Document
......

In general, there are two ways to address this: Fix the filelogs to be
correct, or fix all the uses of the filelog. The first can be done
without breaking compatibility, albeit at a performance cost. It can
also be done much better by introducing slight (flag-controlled) changes
to the revlog format, which will as a side-effect optimize metadata
access (currently used for file copies). Both solutions will be
described below.

Fixing everything else is much more complicated, as the Mercurial code
throughout tacitly assumes that the filelog has the 'subgraph property',
i.e. that it's a subgraph of the changelog. Note, that having this
property certainly has its benefits, most notably efficient access to
filelogs when using hg log <filename>. In this case, this is also the
problem: There are quite a few places where the code goes directly
through the filelog, instead of via the changelog, and merge is just one
of them. Changing this will also incur a performance penalty for all
those operations (more or less; merge should be the same, for instance).

Finally, note that the manifest revlog currently has the same property,
but since the graph structure in it is never really used for anything,
this is not a problem.

2.1. FIXING THE FILE REVLOG

Both methods discussed below are based on "salting the file revlog",
i.e. making sure the hash is taken over more than the file data and the
parents. What exactly the salt should be is somewhat orthogonal to the
design, but we assume that it's based on commit data (message, date,
extra dictionary...), so as to uphold the following properties:

P1: If two commits with same parents are exactly identical, the revlogs
    on all three levels should be merged.

P2: If two commits with same parents (and files) differ in some way, be
    it date, branch, description or otherwise, no revlog merges should
    occur on any level.

Property P1 is nice to avoid duplicate commits. It holds in the current
system, and will hold with the solutions discussed below as well. P2
doesn't hold in the current system, but will (to an extent which can be
controlled by choosing what to include in the salt) hold in the
solutions below.

The salt can be a SHA1 of the chosen data, and used to update the file
revlog hash in some way ranging from simple exclusive-or to
a SHA1-update.

2.1.1. NON-BREAKING METHOD: USING EXISTING METADATA CAPABILITIES

Currently the filelogs have metadata that tracks whether the file has
been copied and the revision it has been copied from. If such metadata
exists, the file contents text will be rewritten to
"\1\n{metadata}\1\n{actual data}" This is the actual text that is hashed
so if we e.g. include a hash of the date, commit message, and the user
name in the metadata, the two different commits will be disambiguated,
and the file revlog graph will, in our example, be identical to the
changelog graph.

......

Task details
The text on Mercurial file revlogs describes a non-breaking method. List every item of commit data that this method suggests hashing into the file metadata.

[Stored items]
......

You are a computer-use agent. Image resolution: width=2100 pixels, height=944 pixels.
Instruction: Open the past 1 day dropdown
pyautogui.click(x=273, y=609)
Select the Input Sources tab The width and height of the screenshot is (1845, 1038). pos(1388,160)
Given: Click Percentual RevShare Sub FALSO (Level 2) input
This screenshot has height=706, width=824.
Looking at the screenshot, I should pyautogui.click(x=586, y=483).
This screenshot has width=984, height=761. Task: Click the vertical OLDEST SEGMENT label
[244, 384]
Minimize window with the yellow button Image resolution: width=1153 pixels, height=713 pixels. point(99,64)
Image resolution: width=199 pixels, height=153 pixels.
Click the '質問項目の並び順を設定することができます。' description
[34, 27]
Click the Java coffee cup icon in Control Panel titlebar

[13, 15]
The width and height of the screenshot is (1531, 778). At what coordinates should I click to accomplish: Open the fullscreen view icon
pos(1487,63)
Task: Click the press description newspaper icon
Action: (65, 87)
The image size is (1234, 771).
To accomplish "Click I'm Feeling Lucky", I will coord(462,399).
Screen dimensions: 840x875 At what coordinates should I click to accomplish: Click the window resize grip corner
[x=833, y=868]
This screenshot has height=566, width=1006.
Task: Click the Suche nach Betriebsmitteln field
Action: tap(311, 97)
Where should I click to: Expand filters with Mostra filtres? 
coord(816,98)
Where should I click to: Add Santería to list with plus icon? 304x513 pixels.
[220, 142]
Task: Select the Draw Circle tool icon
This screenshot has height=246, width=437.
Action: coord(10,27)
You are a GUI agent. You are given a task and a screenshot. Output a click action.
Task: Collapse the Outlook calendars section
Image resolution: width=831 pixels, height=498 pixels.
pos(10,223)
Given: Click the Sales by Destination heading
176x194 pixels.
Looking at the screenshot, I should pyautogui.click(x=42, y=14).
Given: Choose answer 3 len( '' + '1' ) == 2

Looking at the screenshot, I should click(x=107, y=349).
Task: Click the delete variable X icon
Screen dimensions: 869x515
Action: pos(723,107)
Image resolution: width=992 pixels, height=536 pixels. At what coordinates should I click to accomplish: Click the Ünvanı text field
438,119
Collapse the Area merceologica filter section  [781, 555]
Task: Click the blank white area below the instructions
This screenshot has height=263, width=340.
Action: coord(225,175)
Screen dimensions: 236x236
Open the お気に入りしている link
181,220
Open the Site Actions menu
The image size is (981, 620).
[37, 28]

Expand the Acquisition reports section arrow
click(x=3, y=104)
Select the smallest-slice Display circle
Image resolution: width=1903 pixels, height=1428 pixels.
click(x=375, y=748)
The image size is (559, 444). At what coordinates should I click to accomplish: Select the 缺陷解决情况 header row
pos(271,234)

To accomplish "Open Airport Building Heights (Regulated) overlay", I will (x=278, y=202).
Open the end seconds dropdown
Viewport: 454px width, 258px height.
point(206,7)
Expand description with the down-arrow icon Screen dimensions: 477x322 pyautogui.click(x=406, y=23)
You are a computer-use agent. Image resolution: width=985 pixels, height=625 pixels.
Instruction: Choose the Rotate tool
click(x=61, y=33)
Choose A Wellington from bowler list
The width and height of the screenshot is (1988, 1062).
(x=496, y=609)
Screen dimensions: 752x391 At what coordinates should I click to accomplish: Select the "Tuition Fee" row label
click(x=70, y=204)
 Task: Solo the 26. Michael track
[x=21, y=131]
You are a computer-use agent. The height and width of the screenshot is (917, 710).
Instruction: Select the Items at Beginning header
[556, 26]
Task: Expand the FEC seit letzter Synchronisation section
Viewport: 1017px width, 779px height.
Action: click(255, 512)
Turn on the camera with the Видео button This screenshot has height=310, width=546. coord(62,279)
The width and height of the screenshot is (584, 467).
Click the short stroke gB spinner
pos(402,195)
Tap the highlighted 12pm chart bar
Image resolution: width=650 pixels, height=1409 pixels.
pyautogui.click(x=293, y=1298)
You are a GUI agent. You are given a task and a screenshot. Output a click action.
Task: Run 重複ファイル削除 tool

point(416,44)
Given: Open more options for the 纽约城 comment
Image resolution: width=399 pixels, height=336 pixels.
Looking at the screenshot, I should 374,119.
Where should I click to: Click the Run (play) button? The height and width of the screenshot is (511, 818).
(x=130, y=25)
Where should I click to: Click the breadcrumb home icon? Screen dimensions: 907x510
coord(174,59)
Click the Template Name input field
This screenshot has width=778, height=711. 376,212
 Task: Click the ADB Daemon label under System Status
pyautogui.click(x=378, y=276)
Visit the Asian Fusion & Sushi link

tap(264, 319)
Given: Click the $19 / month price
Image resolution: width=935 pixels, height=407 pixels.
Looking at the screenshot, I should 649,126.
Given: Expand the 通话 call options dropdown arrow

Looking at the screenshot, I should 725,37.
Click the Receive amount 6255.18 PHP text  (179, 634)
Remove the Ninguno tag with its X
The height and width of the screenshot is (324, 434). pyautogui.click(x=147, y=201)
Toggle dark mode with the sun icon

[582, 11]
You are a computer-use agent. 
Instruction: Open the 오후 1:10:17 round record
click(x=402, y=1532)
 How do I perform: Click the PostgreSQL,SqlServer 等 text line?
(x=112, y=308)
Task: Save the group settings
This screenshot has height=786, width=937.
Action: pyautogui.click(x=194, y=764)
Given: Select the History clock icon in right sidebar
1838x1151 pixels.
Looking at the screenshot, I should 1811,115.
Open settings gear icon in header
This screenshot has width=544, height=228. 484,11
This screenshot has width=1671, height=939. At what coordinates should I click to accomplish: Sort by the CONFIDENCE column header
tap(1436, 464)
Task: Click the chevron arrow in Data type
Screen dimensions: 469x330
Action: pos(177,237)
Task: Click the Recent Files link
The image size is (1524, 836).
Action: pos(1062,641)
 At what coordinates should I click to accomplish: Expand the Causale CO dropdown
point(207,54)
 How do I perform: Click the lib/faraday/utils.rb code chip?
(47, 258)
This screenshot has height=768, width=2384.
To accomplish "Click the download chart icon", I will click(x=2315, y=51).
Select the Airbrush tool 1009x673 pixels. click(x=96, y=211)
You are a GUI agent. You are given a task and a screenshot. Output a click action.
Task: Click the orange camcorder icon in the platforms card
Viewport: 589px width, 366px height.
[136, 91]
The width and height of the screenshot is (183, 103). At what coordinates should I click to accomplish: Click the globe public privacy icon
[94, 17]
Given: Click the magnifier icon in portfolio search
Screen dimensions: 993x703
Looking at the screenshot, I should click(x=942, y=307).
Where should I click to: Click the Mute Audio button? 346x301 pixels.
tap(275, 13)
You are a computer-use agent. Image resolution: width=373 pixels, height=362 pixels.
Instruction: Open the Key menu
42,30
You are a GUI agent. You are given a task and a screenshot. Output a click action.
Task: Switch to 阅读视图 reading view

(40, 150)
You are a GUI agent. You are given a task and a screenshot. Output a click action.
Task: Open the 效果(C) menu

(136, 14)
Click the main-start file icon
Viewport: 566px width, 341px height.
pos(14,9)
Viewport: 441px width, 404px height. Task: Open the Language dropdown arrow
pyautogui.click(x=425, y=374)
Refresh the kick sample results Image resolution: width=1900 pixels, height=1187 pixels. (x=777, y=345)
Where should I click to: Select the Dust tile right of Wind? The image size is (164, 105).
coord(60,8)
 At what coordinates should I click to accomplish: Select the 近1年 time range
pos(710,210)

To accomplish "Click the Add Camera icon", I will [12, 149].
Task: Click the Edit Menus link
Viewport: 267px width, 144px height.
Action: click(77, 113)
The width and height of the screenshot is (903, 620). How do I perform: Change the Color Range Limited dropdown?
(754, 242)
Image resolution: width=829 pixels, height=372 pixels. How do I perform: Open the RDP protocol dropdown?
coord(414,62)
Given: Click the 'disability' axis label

......

Reply
The date, the commit message, and the user name.